Further boosting the country’s attractiveness are the literal gateways that are being provided to Rwanda through the construction of roads and railways. As reported by the Rwandan Minister of Infrastructure, James Musoni, the Central Corridor member states have established the Central Corridor Transit Transport Facilitation Agency (CCTTFA) to expedite the implementation of the Standard Gauge Railway Project. It’s expected that the completion of the railway project will significantly reduce the cost of transport of goods, greatly facilitating regional and international trade. To support these efforts, an industrial parks program has been launched that will supplement the ongoing Kigali Special Economic Zone while plans are already in place to further develop the main airport in the country’s capital and construct a new international airport in Bugesera.
While Rwanda has been actively deploying measures to create a level playground by enabling the private sector and business to thrive, it has also made strides in leveraging its most valuable resource: its people. The country’s largely bilingual French and English-speaking talent pool is the key to building solid institutions in Africa, argues Benjamin Gasamagera, Chairman of the Rwanda’s Private Sector Federation and Managing Director of Safari Center, an incubation center for business innovations and technology based in Kigali.
“If you look at the size of Africa, Rwanda is but a drop in the sea in terms of space. However, this country’s commitment to improving its society can create a ripple effect throughout the continent”
Benjamin Gasamagera, Chairman, Private Sector Federation and Managing Director of Safari Center
“An institution can only be as good as the people who are part of it,” he says, adding that if a population isn’t educated, institutions will never be valued or regarded. In Africa in particular, governing organizations have a chronic history of deceiving the population and suffer from devaluation in their governance. Investing in people is the antidote to this disillusionment. Teaching people how to improve institutional bodies so that they feel invested and engaged with them is the way forward, argues Mr. Gasamagera.

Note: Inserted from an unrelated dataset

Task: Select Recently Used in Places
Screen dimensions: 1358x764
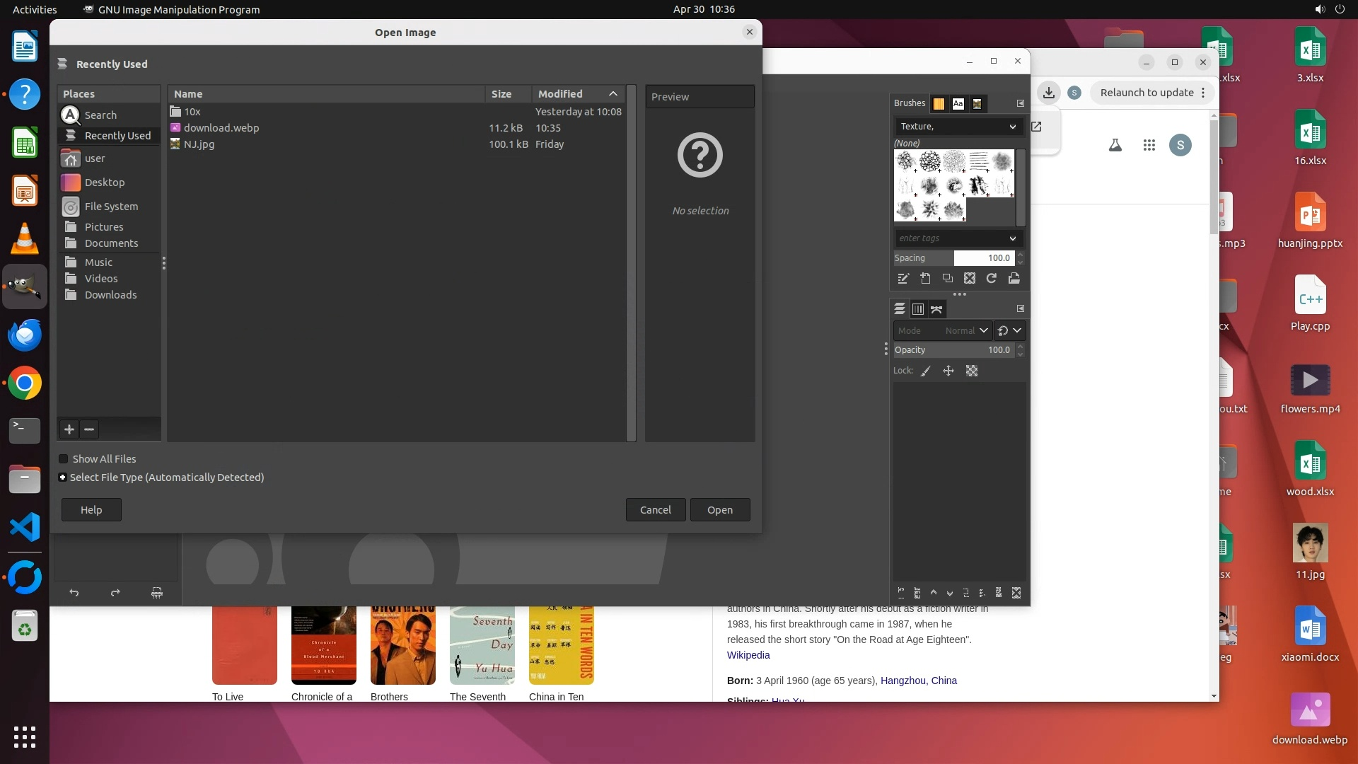Action: [x=117, y=136]
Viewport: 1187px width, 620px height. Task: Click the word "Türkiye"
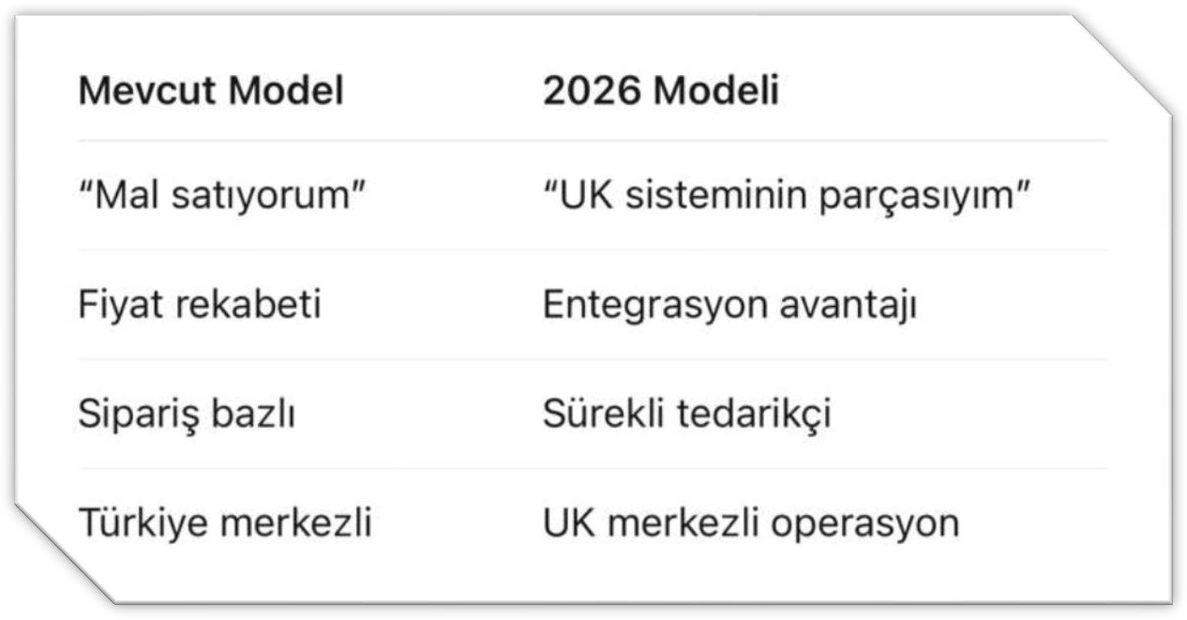tap(141, 523)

“We must make people believe in the value of cross-sectorial foundations,” he says. “If you look at the size of Africa, Rwanda is but a drop in the sea in terms of space. However, this country’s commitment to improving its society can create a ripple effect throughout the continent. Making the people believe in the power of organizations is a key factor to success.” By enforcing this vision, Mr. Gasamagera believes that African workers will help foster foreign investment and corporate profit.
For those keen to invest in Rwanda, he says that the time is right, but it is also time for the country to improve the image it has abroad. Due to Africa’s lack of industrialization, Mr. Gasamagera maintains that the region suffers from being looked upon as a group of countries able to provide raw materials only.
This is untrue, he says. Rwanda for example is not only well-placed to provide raw materials, but more importantly, to turn those raw materials into value-added goods. Increasingly, the population is coming to understand this new vision of itself, but significant efforts still need to be made. Entrepreneurs and investors alike must lead the charge by forming cross-border cooperation, cultivating new talent, and inspiring Africans to believe in raising the bar.
“A strong and committed government empowers people to believe in themselves,” says Mr. Gasamagera. “When you make people feel empowered, they will give you back the gift you granted to them.”